Wednesday, March 14, 2012

For Anybody Born Between 1930 and 1979. For All Other's, Pay Attention And Learn Something.

First, we survived being born to mothers
Who smoked and/or drank while they were

They took aspirin, ate blue cheese dressing,
Tuna from a can and didn't get tested for diabetes.

Then after that trauma, we were put to sleep on our tummies in baby cribs covered with bright colored lead-based paints.

We had no childproof lids on medicine bottles,
Locks on doors or cabinets and when we rode
Our bikes, we had baseball caps not helmets on our heads.

As infants & children,
We would ride in cars with no car seats,
No booster seats, no seat belts, no air bags, bald tires and sometimes no brakes.

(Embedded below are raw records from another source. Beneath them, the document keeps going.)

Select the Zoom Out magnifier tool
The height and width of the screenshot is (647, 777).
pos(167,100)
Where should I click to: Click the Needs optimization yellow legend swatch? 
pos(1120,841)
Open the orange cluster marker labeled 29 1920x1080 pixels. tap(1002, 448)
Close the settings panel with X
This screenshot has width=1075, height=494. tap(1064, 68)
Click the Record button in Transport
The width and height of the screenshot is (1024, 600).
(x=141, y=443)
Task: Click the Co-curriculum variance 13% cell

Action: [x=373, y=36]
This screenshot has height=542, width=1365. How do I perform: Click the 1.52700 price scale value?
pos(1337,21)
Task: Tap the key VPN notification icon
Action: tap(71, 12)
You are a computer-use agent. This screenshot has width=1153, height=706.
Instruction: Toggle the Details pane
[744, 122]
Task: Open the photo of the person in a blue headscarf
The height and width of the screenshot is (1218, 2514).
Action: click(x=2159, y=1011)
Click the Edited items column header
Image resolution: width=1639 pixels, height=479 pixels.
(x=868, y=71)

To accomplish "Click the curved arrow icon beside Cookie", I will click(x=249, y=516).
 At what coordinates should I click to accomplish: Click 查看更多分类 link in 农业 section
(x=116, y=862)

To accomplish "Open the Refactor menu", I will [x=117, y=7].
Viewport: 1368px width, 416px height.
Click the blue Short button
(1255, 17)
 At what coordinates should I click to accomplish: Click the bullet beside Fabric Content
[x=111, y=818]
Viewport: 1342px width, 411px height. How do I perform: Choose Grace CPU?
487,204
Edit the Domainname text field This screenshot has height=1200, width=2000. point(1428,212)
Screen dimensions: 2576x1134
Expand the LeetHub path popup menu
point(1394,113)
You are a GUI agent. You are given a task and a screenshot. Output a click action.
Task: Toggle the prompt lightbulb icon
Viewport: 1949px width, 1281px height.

Riding in the back of a pick-up truck on a warm day
Was always a special treat.

We drank water
From the garden hose and not from a bottle.

We shared one soft drink with four friends,
From one bottle and no one actually died from this.

We ate cupcakes, white bread, real butter and bacon..
We drank Kool-Aid made with real white sugar.
And, we weren't overweight.

Because we were
Always outside playing...that's why!

We would leave home in the morning and play all day,
As long as we were back when the
Streetlights came on.

No one was able
To reach us all day. And, we were O.K.

We would spend hours building our go-carts out of scraps
And then ride them down the hill, only to find out
We forgot the brakes. After running into the bushes
a few times, we learned to solve the problem.

We did not have PlayStations, Nintendo's and X-boxes.
There were no video games, no 150 channels on cable,
No video movies or DVD's, no surround-sound or CD's,
No cell phones, No personal computers, no Internet and no chat rooms.
And we went outside and found them!

We fell out of trees, got cut, broke bones and teeth
And there were no lawsuits from these accidents.
We ate worms and mud pies made from dirt,
And the worms did not live in us

We were given BB guns for our 10th birthdays,
Made up games with sticks and tennis balls and,
Although we were told it would happen,
We did not put out very many eyes.

We rode bikes or walked to a friend's house and
Knocked on the door or rang the bell, or just
Walked in and talked to them.

Little League had tryouts and not everyone made the team.
Those who didn't had to learn to deal
With disappointment.
Imagine that!!

The idea of a parent bailing us out if we broke the law
Was unheard of.
They actually sided with the law!

These generations have produced some of the best
Risk-takers, problem solvers and inventors ever.
We had freedom, failure, success and responsibility,
and we learned how to deal with it all,
before the
lawyers and the government regulated so much of our lives for our own good .

'I don't know about any of the rest of you, but this kinda make's me want to run through the house with scissors.'


Dennis said...

I have often spoken with friends about the radical changes that have come about in even the last 50 years. How we survived the pitfalls of childhood.
However, there are many kids who never grew up because of flying, head first through a windshield for one example.
So, as the article says, we survived. Well, we were the lucky ones I think.

Wade G. Burck said...

I don't know if it was luck, or just that fact that shit happens or it doesn't. There are too many example's of what was right as opposed to what was wrong to even begin to assume that we have advanced to any degree as a human race.
I coached youth baseball and foot ball and was the President of the league for 3 years. Don't get me started on "everybody should get to play and everybody should get an MVP trophy" modern parent's. Geez, the grief those nitwit's caused myself and the league. For some reason they are accepting of the fact, that "Johnny" isn't Albert Einstein because he wasn't chosen for the State math competition. But the nitwit's will not accept that their little spastic is also not Joe G*d Da*n Montana just because they paid league fee's. "Mr. Burck, why don't you see that "Johnny" get's a tough guy skull and crossbones sticker for his helmet like some of the other boys?" Politically, because I was the President and all, I would reply, "When your mutt can get whacked in the mouth and not cry for 15 min., I'll see that he get's a tough guy skull and crossbones sticker for his candy ass helmet. Until that day comes, he can help out by making sure the warrior's get a Gator Aid when they come the field at half time."
A number of the parent's thought I was "too hard" and tried to get me kicked out of office when I made Adam go back in the Championship game after breaking his thumb, because we needed 4 yards for a first down on the last series of the game, and he got them for us. I don't know what the parent's damn beef was because we won the game in overtime and the coaches awarded Adam TWO tough guy skull and crossbones. You just can't make some folks happy.